DOCUMENT EXCERPT ->
Google says emails are being restored to Gmail accounts temporarily emptied out two days ago.
Google planned to start moving backup copies of the missing emails back to their mailboxes around 4 p.m. ET Tuesday, the company reported around 2 p.m. on its App Status Dashboard, which updates users on service disruptions.
"In the hours that follow, users will regain access to their data," it said. "Accounts with more mail will take more time."
Early Tuesday morning, the dashboard reported no problems with Gmail, suggesting the missing data had been restored. However, the company posted later in the morning that only some of the affected accounts had been restored.
About 0.02 per cent of Gmail users had their accounts completely emptied. Gmail doesn't release official user statistics, but media outlets estimate there are roughly 190 million Gmail users, so about 38,000 were affected.
A blog post Monday evening by Ben Treynor, Google's vice-president of engineering, apologized for the problem and said Gmail should be back soon for everyone.
"The good news is that email was never lost, and we've restored access for many of those affected," Treynor wrote.
However, he noted that email sent to affected users between 9 p.m. ET Sunday and 5 p.m. ET Monday "was likely not delivered" — and won't ever be.
The sender would have received notification that the email bounced, Treynor said. However, those emails will remain permanently missing even after older emails have been restored to the accounts.

WHAT THE TASK ASKS -> According to the Gmail outage article, what share of Gmail users had their accounts completely emptied?

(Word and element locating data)
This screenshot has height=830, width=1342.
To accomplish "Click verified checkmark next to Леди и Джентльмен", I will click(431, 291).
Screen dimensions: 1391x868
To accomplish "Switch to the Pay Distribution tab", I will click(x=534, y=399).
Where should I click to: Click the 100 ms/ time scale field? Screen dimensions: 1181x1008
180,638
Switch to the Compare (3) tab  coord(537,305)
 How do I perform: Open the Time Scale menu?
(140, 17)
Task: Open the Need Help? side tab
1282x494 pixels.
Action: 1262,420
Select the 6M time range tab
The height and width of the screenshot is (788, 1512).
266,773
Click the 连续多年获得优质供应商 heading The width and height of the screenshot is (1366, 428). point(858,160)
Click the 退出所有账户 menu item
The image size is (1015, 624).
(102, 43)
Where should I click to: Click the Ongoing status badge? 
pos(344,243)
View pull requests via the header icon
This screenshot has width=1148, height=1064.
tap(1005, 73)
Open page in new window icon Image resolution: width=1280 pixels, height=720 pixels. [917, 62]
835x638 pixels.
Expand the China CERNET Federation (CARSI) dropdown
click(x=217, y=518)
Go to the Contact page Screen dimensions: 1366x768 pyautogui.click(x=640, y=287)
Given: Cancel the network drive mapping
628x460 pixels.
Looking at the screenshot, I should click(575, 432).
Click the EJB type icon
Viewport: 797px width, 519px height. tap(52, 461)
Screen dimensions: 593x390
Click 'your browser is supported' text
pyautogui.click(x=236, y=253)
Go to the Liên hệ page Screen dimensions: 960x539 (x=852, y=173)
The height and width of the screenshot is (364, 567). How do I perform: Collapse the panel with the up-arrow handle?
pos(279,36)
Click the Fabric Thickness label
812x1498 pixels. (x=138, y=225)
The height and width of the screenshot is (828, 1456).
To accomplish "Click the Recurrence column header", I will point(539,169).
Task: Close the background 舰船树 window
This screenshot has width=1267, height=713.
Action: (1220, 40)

FULL OUTPUT -> About 0.02 percent.